It is eleven thirty-seven on the evening of my final night of classes. I’m drunk. Not just the five-beers-in kind of drunk, oh no, I am Aunt-Cathy-at-a-Christmas-Party drunk. It’s the kind of drunk where all of the hard edges in the world blur and puff, like the world is made of honeybees, minus the stingers of course. “You’re gonna do it, right, Dan?” She asks me point-blank. Like this is nothing. The world stiffens, stingers emerge from the fluffy haze; they’ve been there all along, the wily deviants. I notice the corners of her mouth, delicate and pink, are anticipating my agreement; they flex their muscles, expecting to smile; it’s all for naught. “Nah, I don’t want to turn anybody to stone,” I say as nonchalantly as possible; I’ve been relying on self-deprecating humor a lot more recently. She doesn’t notice. I do. I should probably fix that. Yikes.

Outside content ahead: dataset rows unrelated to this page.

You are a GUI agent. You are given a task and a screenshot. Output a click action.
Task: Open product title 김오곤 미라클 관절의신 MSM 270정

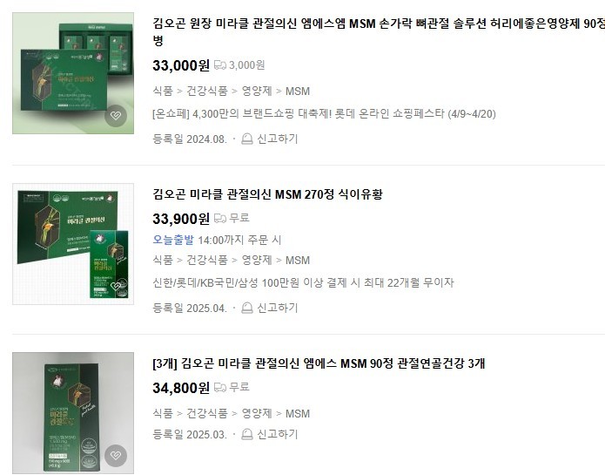[x=267, y=193]
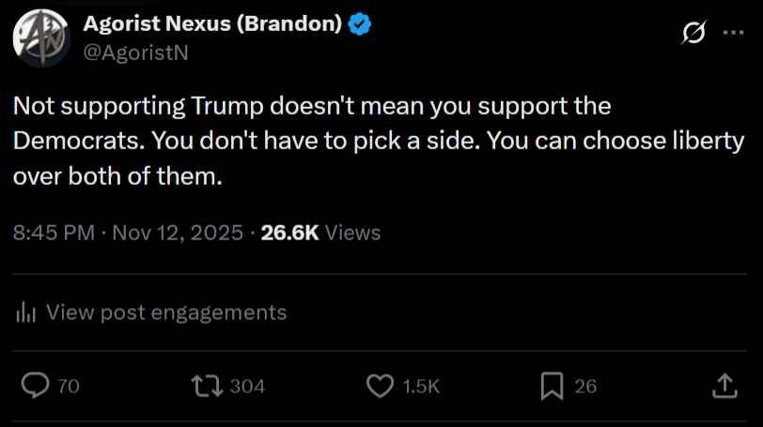
Task: Click the reply speech bubble icon
Action: point(36,386)
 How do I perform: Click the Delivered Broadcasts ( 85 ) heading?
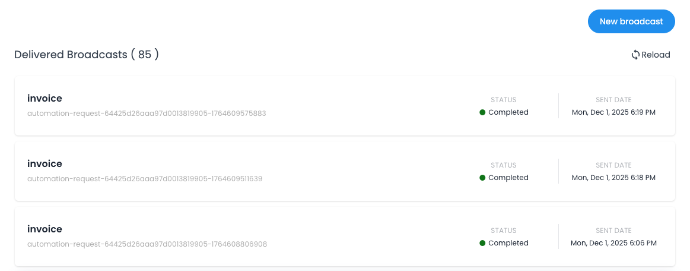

“Jiggle-jiggle, fatty,” she chortles, her milk carton clutched between her chalk-stained, eight-year-old hands; hands that will no doubt cause her grief years later when Korean women make fun of her cuticles. Her name is Claire. I too am eight-years-old. She takes a swig of milk and lets out a contented sigh. Had I possessed the sass and vocabulary at the time, the thoughts running through my eight-year-old mind would have been: is it really that refreshing, you heifer? But I’m eight and significantly less observant or sassy, so I continue jumping rope. After all, these are my girlfriends, right? These are the cool girls, the girls who wear those belts made of wispy fabric that serve no purpose, the ones who wear snap bracelets, whose dads own that shopping center down the street, whose pretty blonde hair makes the perfect mustache when we need to laugh. No, I may not be especially observant, but what I do notice is the truth in her words. Jiggle-jiggle, fatty. Jiggle-jiggle indeed.

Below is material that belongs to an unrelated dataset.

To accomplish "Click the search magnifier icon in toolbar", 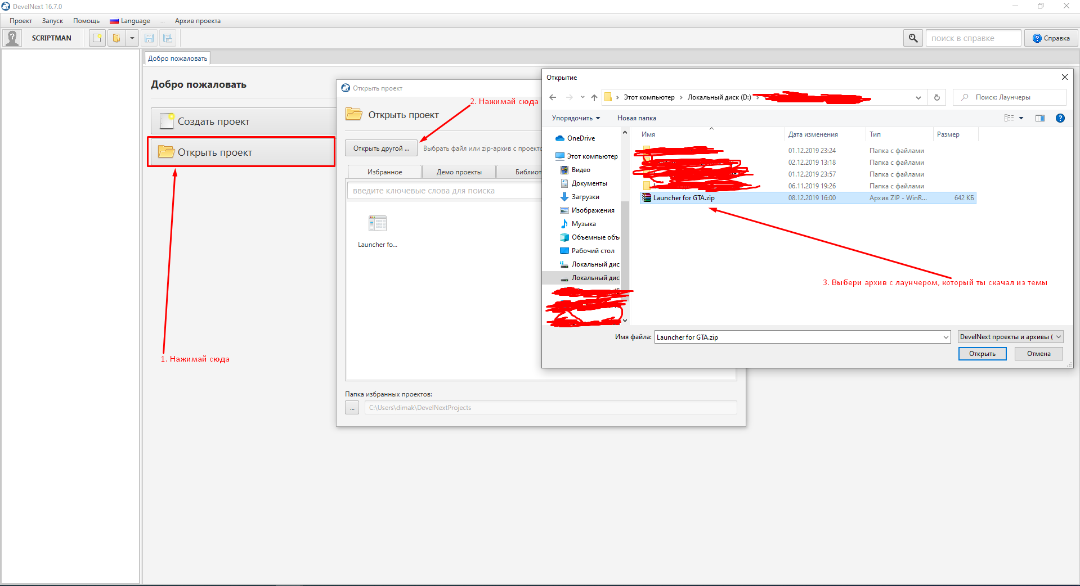I will [x=913, y=38].
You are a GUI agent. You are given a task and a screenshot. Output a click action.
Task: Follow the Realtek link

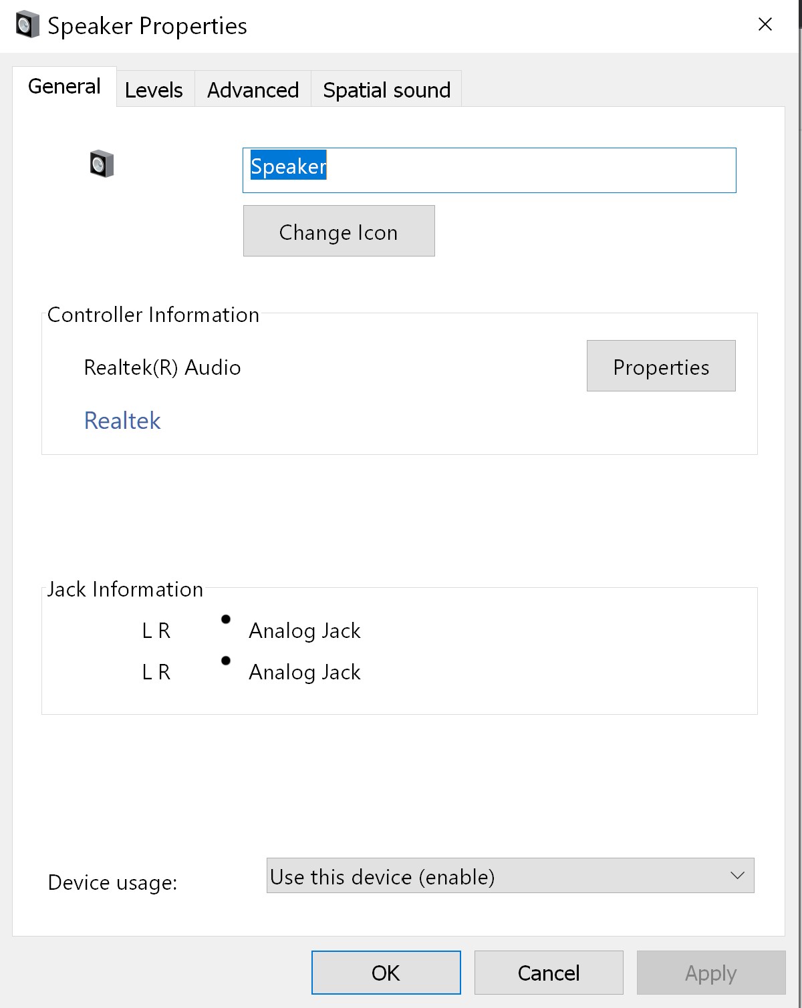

For the first time in my life, I’ve come to the realization that I’m not just heavier than the other kids; I’m the heaviest. We set to double-dutch: our ritual, our prayer-circle, the Gospel of Miss Mary Mack flying up to the heavens with every too-simple rhyme. Today is the day. Today is the day I double-dutch with these cool girls and earn my rightful place in the pantheon of well-liked, popular, rich, blonde girls. I’m going to be that girl, god dammit. I zero in on the center between the girls spinning the ropes, and I hop for all I’m worth. The trickiest part of double-dutch is getting inside, as anyone well-versed in the sacred art will tell you. I hop; I land. I’ve made it! “Miss Mary Mack, Mack, Mack, all dressed in—jiggle-jiggle, see him wiggle. Look at the fatty go,” they chant. I haven’t heard this one before. “How many times can the fatty jump before we let him go…” One. Two. Three. And so it goes.

I’ve always had issues with my body. Perhaps it was because my dad was a body builder, always aching and pushing for that extra pound somewhere else on his hulking frame. Maybe it was my mom, striving to cram her natural size-eight-Hispanic-mother’s frame into a size-three-childless-executive’s pencil skirt. Perhaps body issues, like false machismo pride and subtle misogyny, are just another unspoken, ever-present part of my cultural DNA.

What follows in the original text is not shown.